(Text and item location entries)
··········

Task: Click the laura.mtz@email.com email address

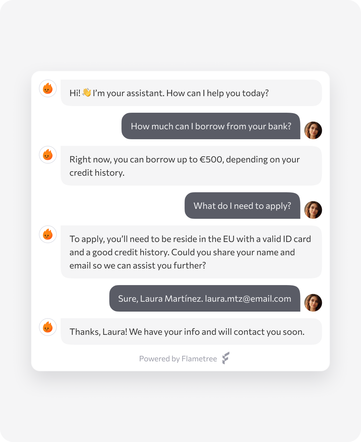Action: pyautogui.click(x=248, y=299)
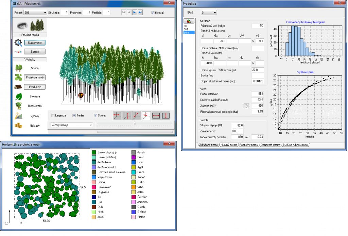Enable the Legenda checkbox

point(53,116)
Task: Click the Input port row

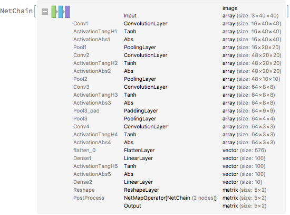Action: point(202,15)
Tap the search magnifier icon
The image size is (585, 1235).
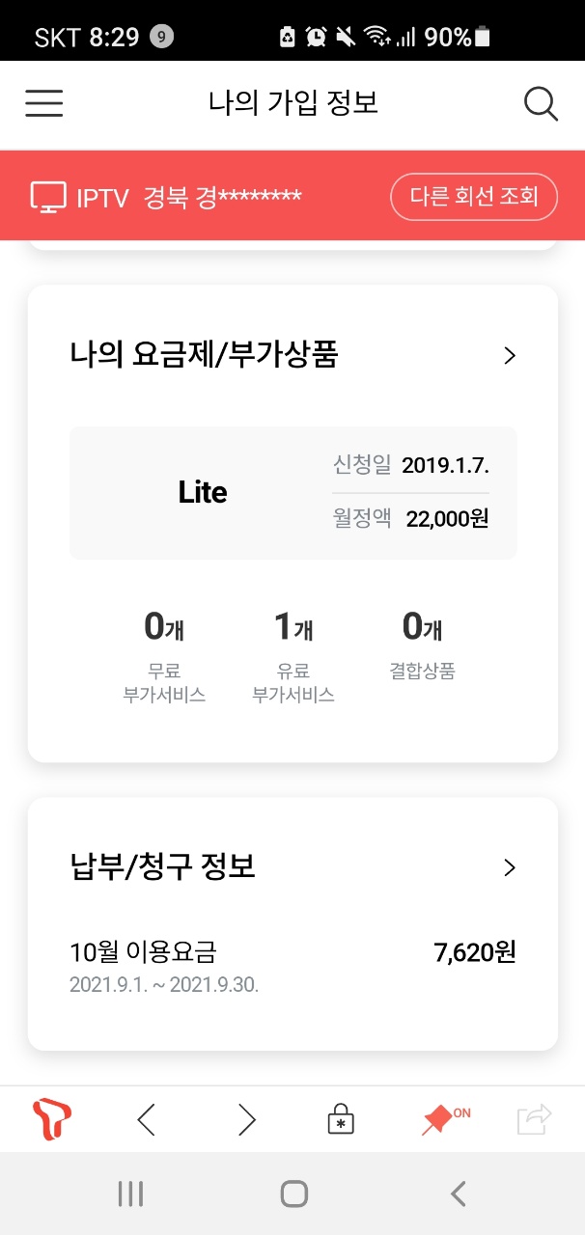(x=541, y=103)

··········

» WORK TO BE COMPLETED: Duplicate the records above line for line, omitting the pictures.

» FINISHED TASK:
Task: Click the laura.mtz@email.com email address

Action: pyautogui.click(x=248, y=299)
Enable the Legenda checkbox

point(53,116)
Task: Click the Input port row

Action: point(202,15)
Tap the search magnifier icon
The image size is (585, 1235).
(x=541, y=103)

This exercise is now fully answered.